Work to be completed:
Return every line of the listing below so that it matches the original exactly.

________________________

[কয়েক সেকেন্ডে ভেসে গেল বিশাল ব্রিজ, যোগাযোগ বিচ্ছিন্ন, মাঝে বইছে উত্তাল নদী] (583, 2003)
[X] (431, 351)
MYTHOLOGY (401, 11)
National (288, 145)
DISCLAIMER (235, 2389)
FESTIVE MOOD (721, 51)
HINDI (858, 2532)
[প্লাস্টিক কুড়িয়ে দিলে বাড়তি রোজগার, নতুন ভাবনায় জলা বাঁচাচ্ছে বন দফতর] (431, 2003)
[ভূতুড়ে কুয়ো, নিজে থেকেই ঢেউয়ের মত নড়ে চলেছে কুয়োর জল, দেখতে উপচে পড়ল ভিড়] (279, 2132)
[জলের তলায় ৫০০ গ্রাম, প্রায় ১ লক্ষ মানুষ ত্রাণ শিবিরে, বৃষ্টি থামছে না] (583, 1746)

________________________

Response to this exercise:
[কয়েক সেকেন্ডে ভেসে গেল বিশাল ব্রিজ, যোগাযোগ বিচ্ছিন্ন, মাঝে বইছে উত্তাল নদী] (583, 2003)
[X] (431, 351)
MYTHOLOGY (401, 11)
National (288, 145)
DISCLAIMER (235, 2389)
FESTIVE MOOD (721, 51)
HINDI (858, 2532)
[প্লাস্টিক কুড়িয়ে দিলে বাড়তি রোজগার, নতুন ভাবনায় জলা বাঁচাচ্ছে বন দফতর] (431, 2003)
[ভূতুড়ে কুয়ো, নিজে থেকেই ঢেউয়ের মত নড়ে চলেছে কুয়োর জল, দেখতে উপচে পড়ল ভিড়] (279, 2132)
[জলের তলায় ৫০০ গ্রাম, প্রায় ১ লক্ষ মানুষ ত্রাণ শিবিরে, বৃষ্টি থামছে না] (583, 1746)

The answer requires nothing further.